- [THE PROBLEM]: Show every line of the records below that contains the word "resolution".

Stored data:
□ □ □ □ □
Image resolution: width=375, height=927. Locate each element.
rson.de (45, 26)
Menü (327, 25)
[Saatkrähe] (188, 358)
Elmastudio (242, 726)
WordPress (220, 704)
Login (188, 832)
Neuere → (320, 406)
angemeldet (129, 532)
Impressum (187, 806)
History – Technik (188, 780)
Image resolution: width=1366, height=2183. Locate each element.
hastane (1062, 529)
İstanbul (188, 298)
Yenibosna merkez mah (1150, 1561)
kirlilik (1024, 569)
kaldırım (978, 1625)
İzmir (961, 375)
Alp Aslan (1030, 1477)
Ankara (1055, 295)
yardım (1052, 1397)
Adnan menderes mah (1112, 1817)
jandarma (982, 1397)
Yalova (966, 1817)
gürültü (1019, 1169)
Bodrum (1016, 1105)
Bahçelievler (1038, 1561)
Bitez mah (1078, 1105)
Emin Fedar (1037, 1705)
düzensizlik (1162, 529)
□ □ □ □ □
- [OUTPUT OF THE EXERCISE]:
Image resolution: width=375, height=927. Locate each element.
Image resolution: width=1366, height=2183. Locate each element.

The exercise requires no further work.